In the days of the Cold War, spy exchanges were common. When we would expel some, they would too. When we would capture and interrogate some, they would too. That is to be expected, in the underworld of cloak and dagger.

In this case, one must treat the Iranian Revolutionary Guards posing as diplomats, as spies. Because whenever someone poses as something while being something else, one must make that determination.

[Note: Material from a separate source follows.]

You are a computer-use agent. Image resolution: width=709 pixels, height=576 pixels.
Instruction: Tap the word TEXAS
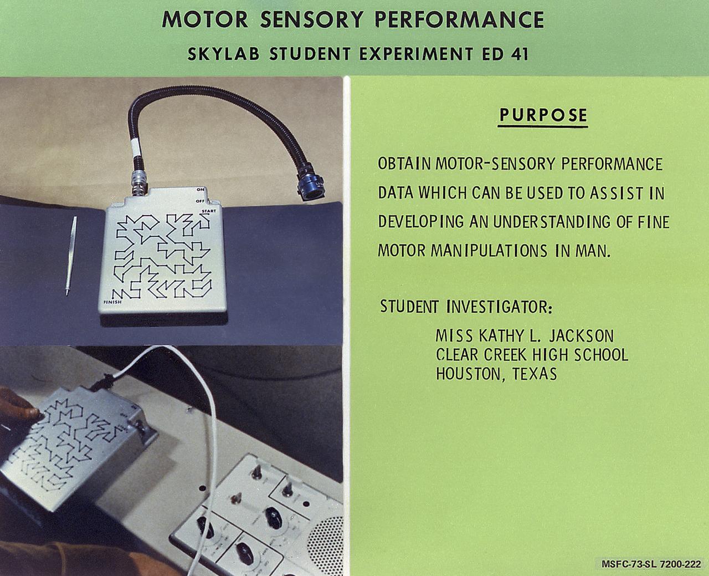tap(535, 374)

But, the difference here lies in the fact that the British sailors and marines are not spies. One should not expect that the capturing of uniformed troops operating in the open, would be considered spies. One must also consider this an aggressive act that is not acceptable, unlike the old spy games played with the former USSR and its former satellite nations.

LASunsett said...


//The US has started to get very active around the Iranian borders.//

This is not so unusual. During the Cold War, when I was in Europe, we routinely went on alerts and deployed to the pre-determined assembly areas in response to actions the Soviets were pondering or considering. It's sort of like balling up your fist and flexing your muscle. One incident was when the Chinese invaded Vietnam for that brief period in the late 70s. China and the Soviets were on the outs then, and Vietnam was still in the camp of the Soviets. (China had informed us of their intentions on an official state visit just prior to the invasion.)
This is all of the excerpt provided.